[REQUIREMENT 1]: According to the newspaper column below, how many years did the writer spend at The Richmond Times-Dispatch?

[EXTRACT PROVIDED]:
########################################
The last time I was in the newsroom of The Richmond Times-Dispatch was Halloween of 2007, less than a year and a half ago.

Oh, what a difference an eternity makes.

Several years of sustained non-replacement-hiring, coupled with the first layoffs since the merger of Richmond’s two daily papers in 1992, have left a skeleton crew. That’s what people I know say, anyway — those who haven’t left. (That the product is still as good as it is speaks of the talent of the survivors. Trust me: Many of these people are very good.)

Richmond is hardly alone. Look at almost any daily paper. It is thinner and  has less local reporting, or at least less aggressive local reporting. For much of this decade, newspapers reduced staff, trying to “do more with less,” as the self-deluding expression goes. Reporters had to cover additional topics — and file separate stories for the Web.

Oh, yeah. That makes for good journalism. 

Readers notice. I spent four and a half days at Richmond’s Bizarre Bazaar Christmas show selling books, giving away Boomer Life — and listening to newspaper talk. I heard over and over and over again how grateful people are to be able to read the Times-Dispatch columnists again in our magazine. (Our pleasure. We now have six with the addition of Jann Malone this issue.) 

Their gratitude, though, often disintegrated into diatribes against The Times-Dispatch. No columnists. No news. Too thin. Fewer sections. Those partial-page wraparounds. (Boy, do people hate those.) Many no longer subscribe. Nearly all feel a sense of betrayal, as if the paper turned its back on them.

The sense of betrayal is understandable.

But not entirely fair.

Yes, I’m still defensive. I spent 33 years there, cared about my work and found that nearly everyone did, too. I remain oddly unamused when someone calls the paper The Times-Disgrace. (Very clever, people, but hear it 1,000 times and it really doesn’t sound as much like Noël Coward as you think.) 

No, I’m hardly enamored of every newspaper change made over the past three or four years. No one with a brain would be. My guess, though, is that no one in management arbitrarily decided: “Let’s give the people less news and a smaller paper  — less of what they want, generally — and then charge more for it!”
########################################
[REQUIREMENT 2]: Convert the part of the records that opens with the line containing "https://hh.ru/vacancy/87791215 (275, 2072)" and continues through the end of the records into a JSON list of strings, one string per line, skipping blank lines.
########################################
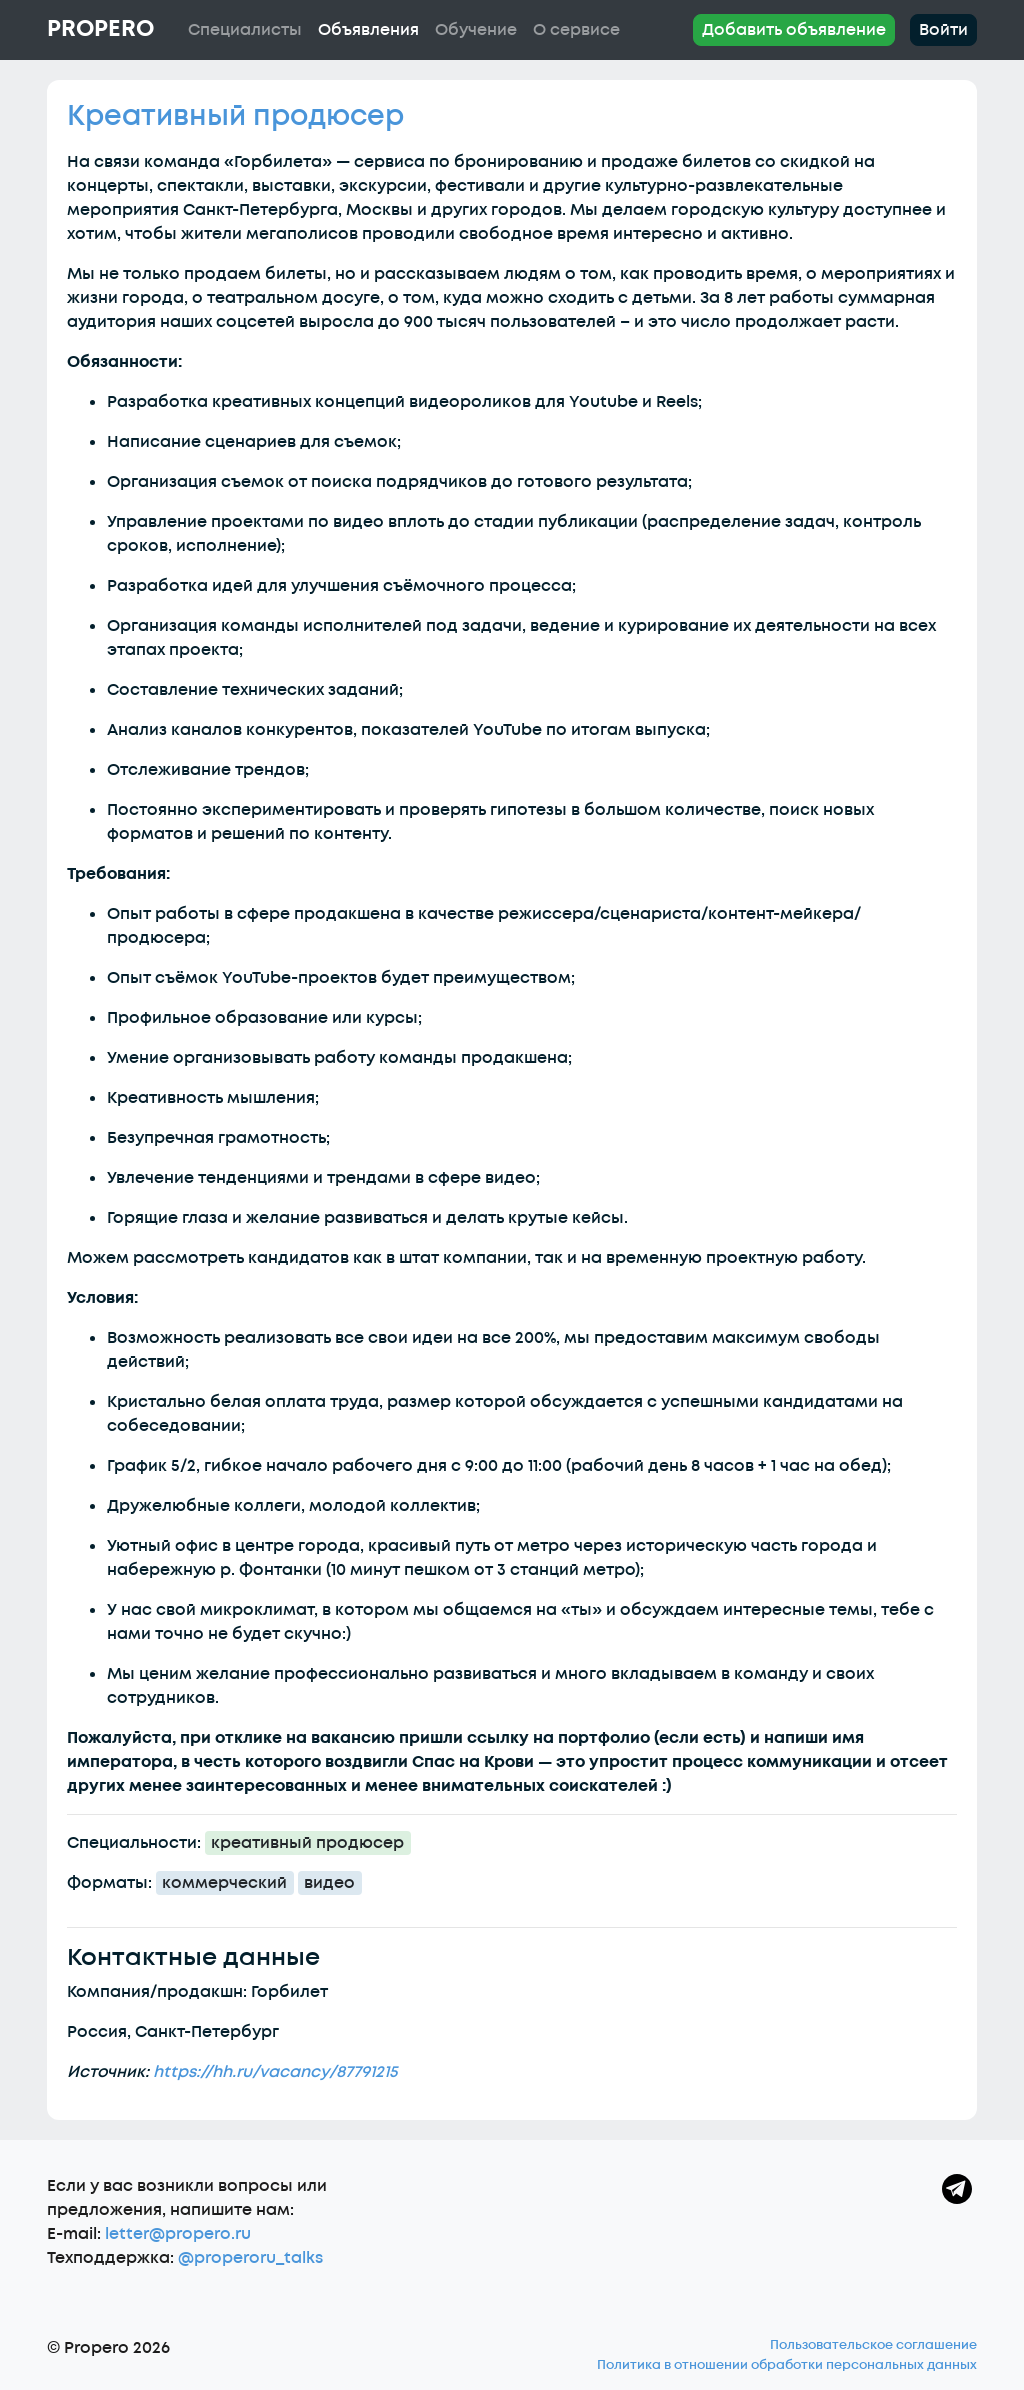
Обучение (476, 30)
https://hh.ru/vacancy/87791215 (275, 2072)
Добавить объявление (794, 30)
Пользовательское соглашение (873, 2345)
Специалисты (245, 30)
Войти (943, 30)
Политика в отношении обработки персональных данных (787, 2365)
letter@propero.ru (178, 2234)
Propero (100, 29)
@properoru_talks (250, 2258)
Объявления (368, 30)
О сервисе (576, 30)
########################################
[WORKED SOLUTION 1]: 33 years.

[WORKED SOLUTION 2]:
[
  "https://hh.ru/vacancy/87791215 (275, 2072)",
  "Добавить объявление (794, 30)",
  "Пользовательское соглашение (873, 2345)",
  "Специалисты (245, 30)",
  "Войти (943, 30)",
  "Политика в отношении обработки персональных данных (787, 2365)",
  "letter@propero.ru (178, 2234)",
  "Propero (100, 29)",
  "@properoru_talks (250, 2258)",
  "Объявления (368, 30)",
  "О сервисе (576, 30)"
]